The expanded training will include AC/DC, programmable logic controller, hydraulics, pneumatics, robotics and motor drives.
“And we won’t stop there,” she said. “We will continue to look for more opportunity and more ways to grow and support the workforce.”
The training offered at the new center is based on the needs of area employers, Needs said.
SOD also will partner with the Excellence Training Center at Youngstown State University to bring additional training options to the center.
“Training will target entry-level employees, upskilling the incumbent workforce, student training programs and summer camps to expose young learners to technical training and the trades,” Needs said.
Credentials and certifications will be available for most course offerings.
Needs said that since SOD opened its doors, it has needed technical equipment to be able to offer more to employers. The new center provides that.
Through one of the SOD board members, Needs connected with William Watson, superintendent of the Utica Shale Academy, and the academy provided training at SOD. That partnership is a lot of the reason the new center happened, she said.
“We can’t thank them enough,” Needs said.
The SOD Center and the Utica Shale Academy received a Connecting Communities Through Workforce Training grant, which came through the first round of the state Appalachian Community Grant funding.
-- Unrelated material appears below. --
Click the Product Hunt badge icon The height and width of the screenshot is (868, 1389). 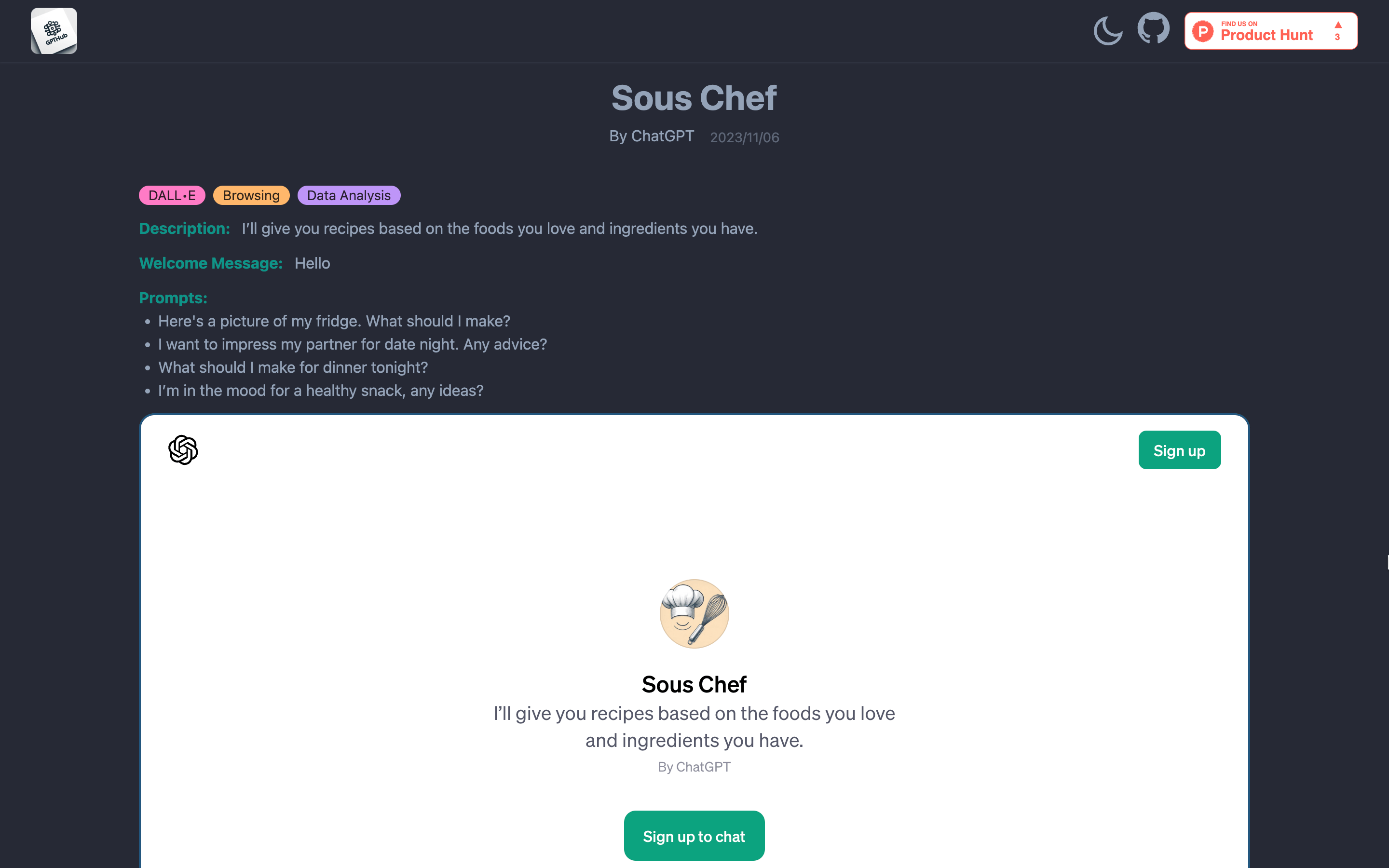pos(1270,30)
SOD was a subrecipient.
Needs thanked Gov. Mike DeWine, Lt. Gov. Jon Husted, the Ohio Department of Development and the Governor’s Office of Appalachia for the grant. She also thanked the SOD Board of Directors, state Sen. Michael Rulli of Salem, R-33rd, and state Rep. Monica Robb Blasdell of Columbiana, R-79th, for their support.
Watson said a pivotal aspect of the Utica Shale Academy’s success is its partnership with SOD.
Needs’ “collaboration and support have been vital in aligning our educational objectives to the economic needs of our community,” he said.
He said the collaboration is a perfect merger between business, economic development and training.
“We are not only educating students, we are creating pathways for careers and contributing to the economic vitality of our region,” Watson said.
Jake Gano, president and chief executive officer of TruCut Inc. in Sebring, said the skills that workers will learn at SOD are what he needs in employees at his business.
“Right now it’s tough to fill a lot of roles because you don’t have that skill set,” Gano said. “Now we feel comfortable we can make hires with just good, quality people, and then we can send them down here [to SOD] to get the training they need.”
TruCut is a sheet metal fabricator that warehouses and distributes service parts for the HVAC industry.
Both Blasdel and a representative of U.S. Sen. J.D. Vance’s office presented Needs with proclamations, recognizing SOD accomplishments.
Pictured at top: Julie Needs, executive director of the Sustainable Opportunity Development Center in Salem, speaks at Friday’s ribbon-cutting event.